Aptamer-Based Surface Plasmon Resonance for Carcinoembryonic Antigen Detection

Carcinoembryonic antigen (CEA) serves as a crucial biomarker associated with various cancers, making its early detection vital for timely intervention and improved patient outcomes. The conventional methods for CEA detection often entail time-consuming processes, hence hindering the prompt initiation of treatment. In response to this challenge, the present study demonstrates the potential of employing single-stranded (ss) DNA aptamers in Surface Plasmon Resonance (SPR) based assay for rapid CEA detection. Aptamers, being artificial recognition elements, offer a list of advantages over antibodies such as smaller size, easier artificial synthesis and modification, and better stability, allowing high selectivity during detection.

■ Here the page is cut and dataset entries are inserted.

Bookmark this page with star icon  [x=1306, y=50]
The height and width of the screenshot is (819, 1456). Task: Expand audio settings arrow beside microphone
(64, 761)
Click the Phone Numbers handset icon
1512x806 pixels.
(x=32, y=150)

Previously our research team selected CEA aptamers (Yunussova et al., 2022) that have high affinity and specificity towards CEA. These ssDNA aptamers underwent the following chemical modifications at the 5′-terminus with the addition of a thiol (-SH) C6 group, an 18-HEG spacer, and 5-T residues that served as molecular recognition elements. AuNPs-aptamer (8) conjugates were employed as a competitive reagent to enhance the response unit (RU) of the SPR aptasensor in the indirect competitive inhibition assay (ICIA) for the detection of CEA. This was accomplished by functionalizing AuNPs with a modified aptamer sequence (8) against the CEA. A streptavidin (SA) sensor chip surface in the ICIA functioned as a sensing platform following its first immobilization using the biotinylated aptamer (6) sequence. As a result, we have illustrated how novel CEA aptamer sequences can be used to develop a real-time SPR aptasensor to achieve rapid and specific CEA recognition, surpassing the limitations of traditional methodologies.